Thursday, February 23, 2006

Shizuka Arakawa of Japan Wins Ladies' Gold Because She Had Perfect Balance In Hips

By Elaine Meinel Supkis

I have not seen the performance yet but can explain how and why Shizuka of Japan won the gold. Studying the pictures taken of her performance showed her astonishing balance and near perfect form. Truly, she will be a great skater like Midori Ito, her idol.

From Associated Press:
She was elegance on ice, her spirals superb, her skating sublime. That she was standing in the end didn't hurt, either.

Shizuka Arakawa made this one look easy. Her brilliant performance Thursday night gave Japan its first medal of these Olympics — a gold in the showcase event. What a way to end a shutout!

"I'm just surprised right now," Arakawa said. "I can't find the words for it."

Try mesmerizing, even spellbinding.
Transcendent. When moments like this happen, one's heart swells with inner joy and even when sitting, can join in the spirit that wells outwards from the performer to susume the watcher and make that magical connection.

Shizuka did this. As with all great performances, she was relaxed enough to be able to disassociate her thinking mind from her emotions and find that point of balance when one is both performer and watcher. When this happens, the natural elegance of the living form, the desire of the body to be in harmony with nature, takes over and one merely shifts from one point of balance to another. The minute the thinking mind enters, furiously calculating, the magic is gone and a tense clumsiness interfers because the mind is always behind instinct. It just takes way too much time to calculate what to do.

This is the sole reason to practice. To teach the body what the mind wishes but then, when on stage, the mind has to let go and trust the dream mind, that deep, inner self, to run things and all the mind has to do is to remember....FEELINGS.

Yes, emotions.

When I used to hang out with skaters, we used to talk about this. As a performer of other forms of dance, I used to warn people to not over rehearse. There are ways to deal with this. One is to NOT do all the hard moves but simply follow the curves of the choreography in an easy, gentle way, savoring the flow of the music, humming it, feeling the arms, moving the arms from one position to the next, savoring the fingers and how the wind glides over and under the palms. Close the eyes and feel the distance on the ice, when turning, imagine it is eternity and the clocks stop and the stars cease to wheel overhead, this sense of all the time in the world drops the feeling of adrenaline which tenses the muscles.
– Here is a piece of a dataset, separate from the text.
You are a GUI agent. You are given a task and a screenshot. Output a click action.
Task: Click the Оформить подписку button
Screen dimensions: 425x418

Desperately trying to jump or do difficult things over and over again destroys the needed serenity for performing a balanced dance yet over and over, American (and many Russian!) skaters make this deadly mistake and each Olypmics, they wonder why they do their very worst performances there.
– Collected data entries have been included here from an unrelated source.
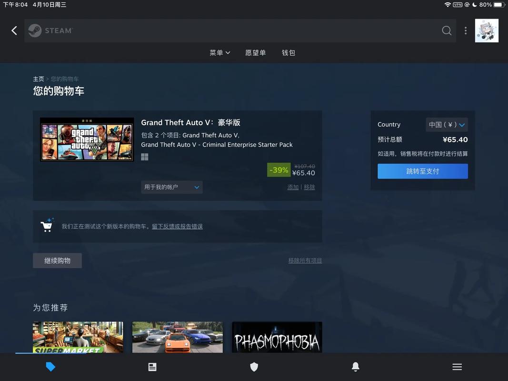This screenshot has height=381, width=508.
Task: Select the news icon in bottom navigation
Action: [x=152, y=367]
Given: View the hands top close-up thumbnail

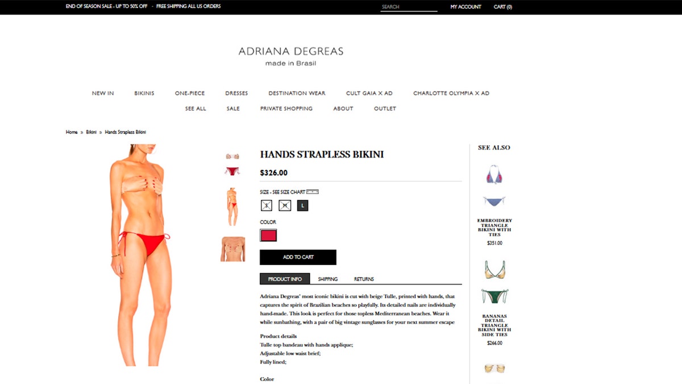Looking at the screenshot, I should tap(233, 249).
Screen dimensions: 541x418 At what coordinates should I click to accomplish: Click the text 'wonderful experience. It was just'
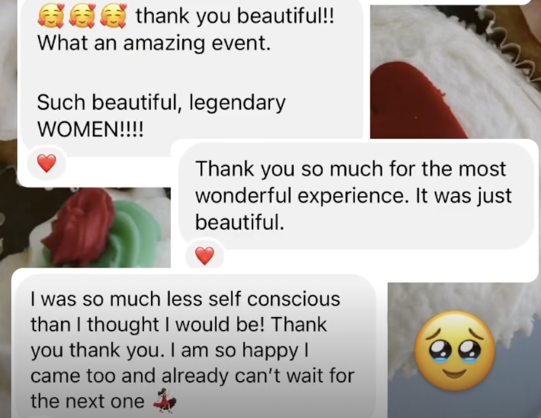coord(353,196)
Skating's important point is the hips. Where the hips are in relation to the knees, the ankle and the head, I really got pleasure drawing Shizuka's pictures from the photographs. Astonishing. Text book example of perfection.

In spins, it is the essence. Look at this spin! Every axis, 90 degrees from each other! Look at her arms, they are in perfect position yet relaxed. Just like the top picture here, her fingers are relaxed even as she flew through the air, her legs extended but not rigid. I am shaking my head with amazement.


Sluskaya, I have always disliked. She means well, she is very strong, she manages to pull off many moves but her akwardness, her lack of lyricism is fatal in figure skating. She never surrendered herself to the flow, the magic of ice. It seemed as if she was always pulling back, unable to stretch out to the stars, her shape ended up always weak in the wrong way, bent, crabbed.

Sasha Cohen is the victim of the American system. She was kept separate and alone as she fought the Angel of Death. Rather than trusting her own esquisitely trained body to do the right thing, she obsessed over all the hard parts of her performance. They loomed larger and larger until, like mighty mountains, they blocked her passage. Instead of flying over them, she trudged up and down her private Everests and ended up worn and defeated by the effort.

Skating is like becoming a bird, one has to surrender to the elements. We had a terrible winter storm last week. The wind was screaming. Our tiny chickadees were flying in it. They darted and hovered, they twisted from one side to the other and flicked around the trees, moving at a tremendous speed and it didn't bother them any. Indeed, I suspect they enjoyed the wildness of the wind, the feeling of pressure, the curved space elevating and then suddenly dropping them, they bobbed in the air as they flew to me.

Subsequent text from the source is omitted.